Вероятнее всего, Шломо а-Леви крестился именно по последней причине — подойдя к христианской вере в результате изучения христианских теологических трудов. Полемическое сочинение “Исследование Священного Писания” (Scrutinium Scripturarum), написанное им на склоне дней, указывает на его безоговорочную приверженность новой вере и на хорошее знание христианской теологии и христологической экзегетики. Его друг Йеошуа а-Лорки, столь изумленный его переходом в христианство, и сам в конце концов крестился, приняв имя Иероним де Санта Фиде (Иероним Святой Веры). По всей видимости, это произошло в 1412 г., когда он был врачом папы Бенедикта XIII. В это же время он встретился с Висенте Феррером (ок. 1350–1419), доминиканским монахом из Валенсии, проповедовавшим среди евреев Кастилии с целью обратить их в христианство. Можно предположить, что и обращение Йеошуа а-Лорки, ставшего радикальным пропагандистом христианской веры (именно он представлял христианскую сторону на знаменитом диспуте, навязанном евреям Арагона в 1413–1414 гг.), было продиктовано чисто религиозными причинами. Несомненно однако, что даже те, кто перешел в христианство по внутреннему убеждению и по чисто теологическим соображениям, находились под влиянием новой общественной атмосферы, воцарившейся в Испании с конца XIV в. Именно она ослабила многих еврейских лидеров и ввергла в отчаяние и бессилие заметную часть всего еврейского населения.

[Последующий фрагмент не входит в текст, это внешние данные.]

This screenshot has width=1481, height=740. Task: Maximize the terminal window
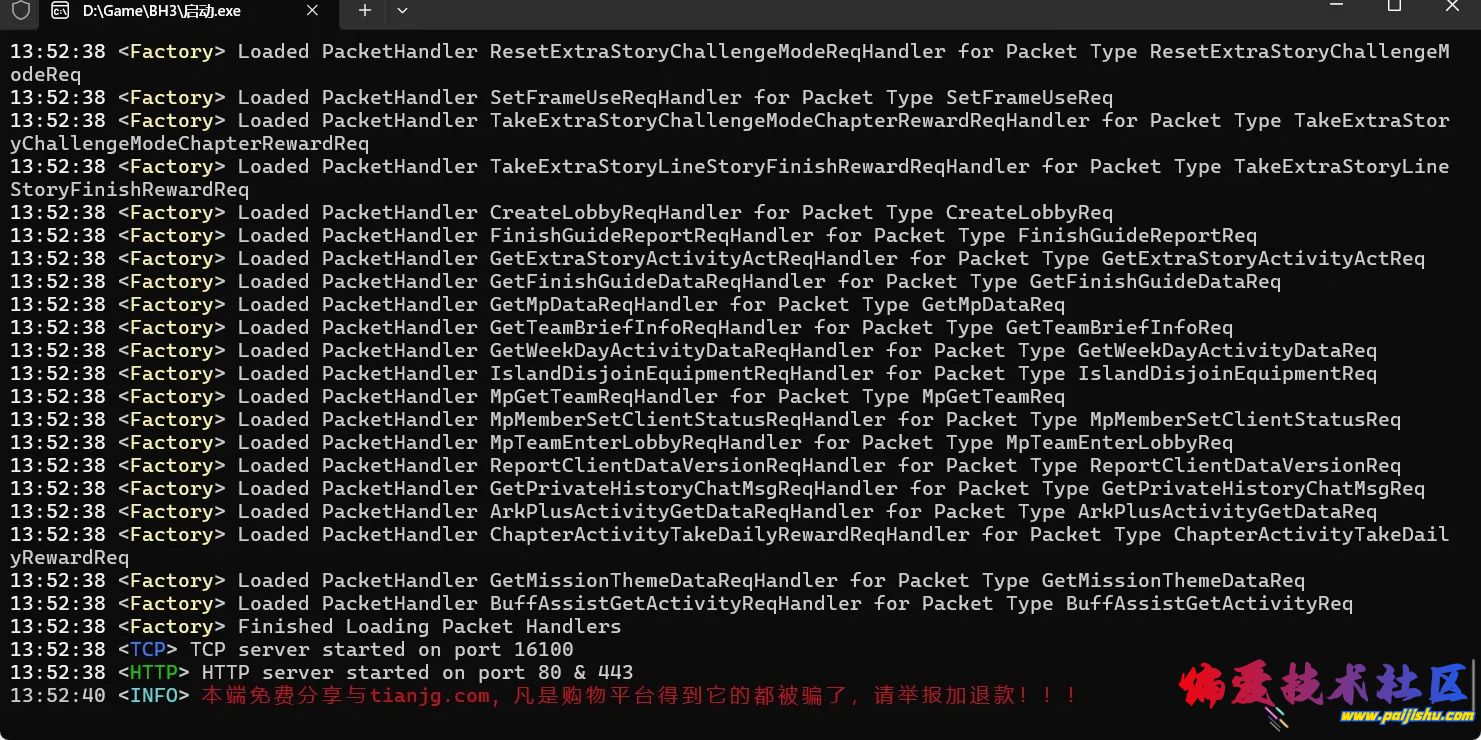1394,5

Из сказанного следует, что хотя проблема выкрестов в Испании и в самом деле была порождена вспышками насилия, в ходе которых христианство было силой навязано десяткам тысяч евреев, нередки были и случаи обращения в христианство (как во время, так и после преследований), обусловленные социальными и культурными тенденциями, характерными для еврейского общества Пиренейского полуострова с конца XIV в.»

И вот здесь вся моя четвёрка (а не токмо доны Луисы) возмутилась. Действительно, я (ничуть не исподволь, а грубо и зримо) вновь навязал им мой дискурс. Хотя меня как бы и убили несколько мгновений назад на импровизированной дуэли. Моя (здешняя) смерть не помешала мне поставить им на вид их же (признаю, спровоцированное мной) невежество; они не могли (бы) стерпеть:

— Что вы читаете нам лекции, как школярам? — крикнули (бы) они мне, но — пришлось (бы) кричать не мне (полностью живому), а моему истончающемуся до невидимости телу; далее последовали мероприятия ещё более нелепые, нежели этот синхронный вопль: уже у четверых в руках вновь объявились шпаги.

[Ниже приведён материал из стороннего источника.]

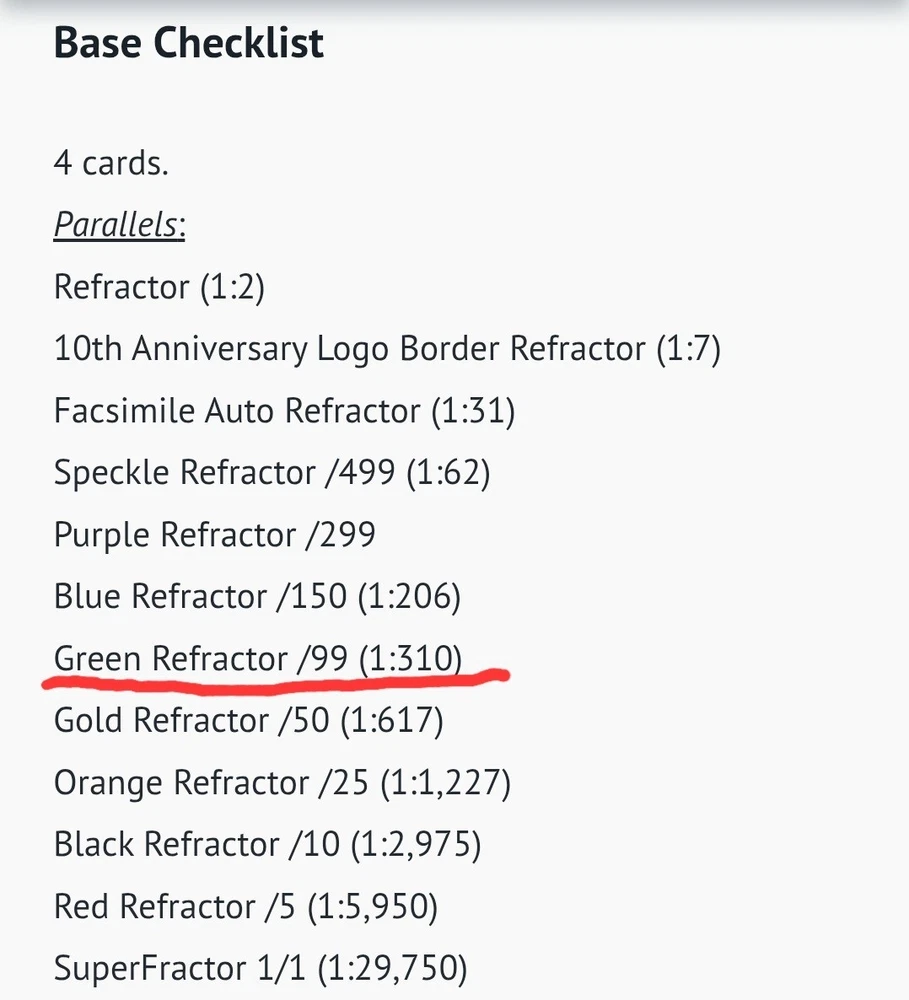Viewport: 909px width, 1000px height.
Task: Click the Refractor (1:2) line
Action: pyautogui.click(x=159, y=287)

Согласитесь, грозить оружием уже поверженному врагу — ещё можно понять, списать на гнев, на поэтический угар, на что угодно; но ежели помянутого врага и вовсе уже почти нет в поле зрения, и он присутствует лишь в пространстве мыслеформ — тогда это более чем гордыня! Впрочем, продвинуть человеческое в нечеловеческое (так там вас и ждали!), не в этом ли сокровенное поэзии?

Попытка была достойной таких имен! Кроме того, попытка была несуразной, нелепейшей; вместе с тем я был польщён! Смешно, но мне очень польстила моя же (общечеловеческая) глупость.

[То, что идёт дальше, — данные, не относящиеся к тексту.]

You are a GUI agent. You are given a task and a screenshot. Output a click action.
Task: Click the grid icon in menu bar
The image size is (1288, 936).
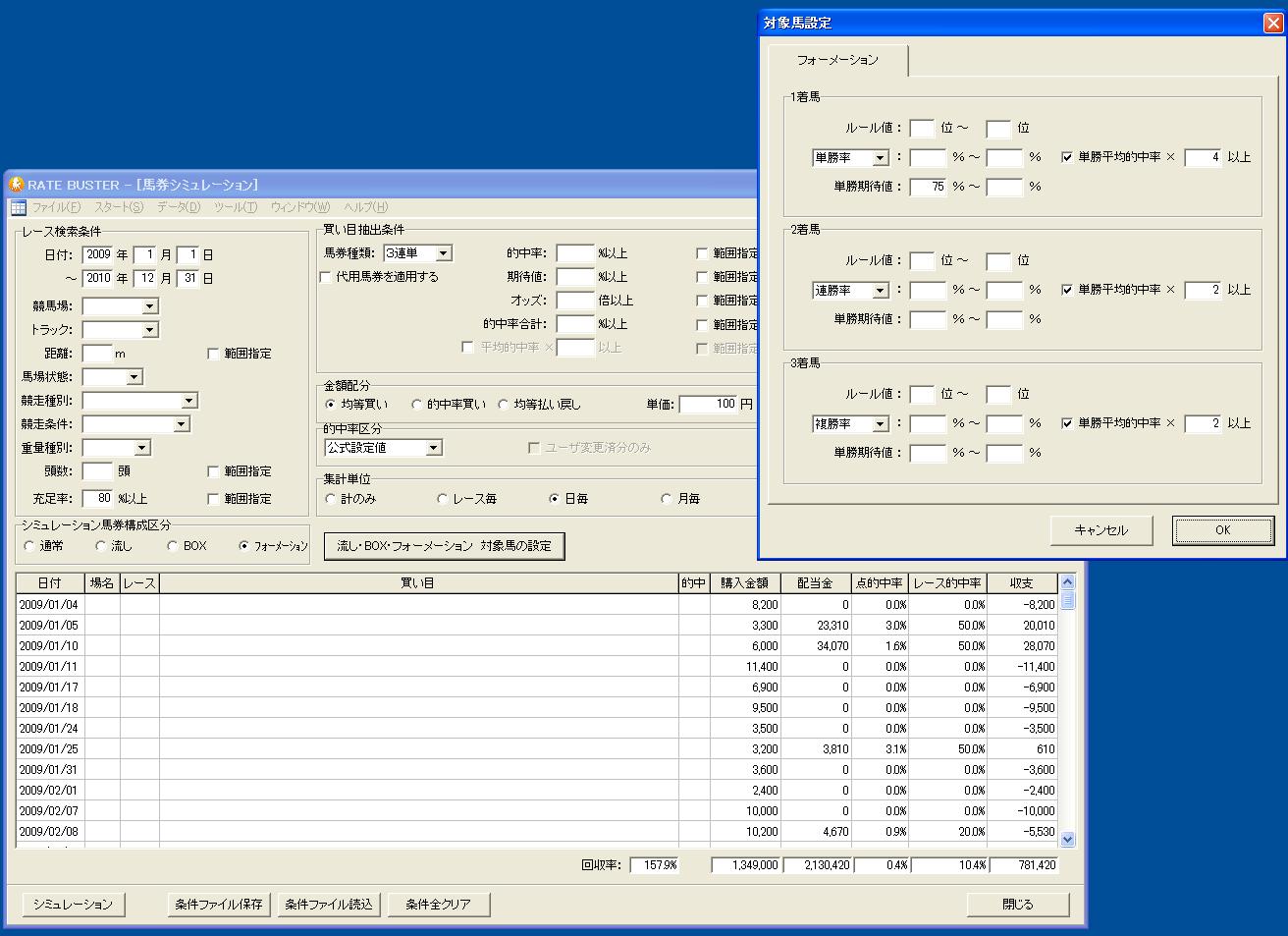pos(18,207)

Ведь что более гордыни? Только глупость; впрочем, что поэт должен быть глуповат — такое бытует мнение среди преуспевших в этой жизни людей; поэта должно жалеть, как ребёнка, попавшего в мир взрослых, скажете? Отвечу: Нас не нужно жалеть, ведь и мы б никого не жалели! Так что я смотрел на них из той ограниченной вечности, в которую они меня отправили, без малейшей жалости.

А чего они хотели, мои поэты? Дело известное: они хотели, чтобы в них нуждались! Но «я напомнила ему слова Малерба, что государству от поэта пользы не больше, чем от игрока в кегли.

— Разумеется, — ответил Пабло. — А почему Платон говорит, что поэтов надо изгонять из республики? «Потому что каждый поэт, каждый художник — существо антисоциальное. Не потому, что стремится к этому; он не может быть иным.

Только русские по наивности полагают, что художник может вписаться в общество. Они понятия не имеют, что такое художник. Рембо в России немыслим. Даже Маяковский покончил с собой. Между творцом и государством полная противоположность. Поэтому для государства существует только одна тактика — убивать провидцев. Если идеал общества — властвовать над идеалом личности, личность должна исчезнуть. Более того, такого явления, как провидец, не существовало бы, не будь государства, силящегося подавить его. Только под этим нажимом становятся провидцами. Люди достигают положения художника лишь преодолев максимум барьеров. Поэтому искусству нужны препятствия, а не поощрения». (Карлтон Лейк, «Моя жизнь с Пикассо»)

Так чего бы они хотели от меня (и от общества), мои поэты? Чтобы я заткнулся? Во первых, вульгарно высказано. Во вторых, странно такое слышать от поэтов. А как же славословия? Как я (молча если) буду их славить? Поэтому я проигнорировал их определённое (хотя и не высказанное столь явно) пожелание.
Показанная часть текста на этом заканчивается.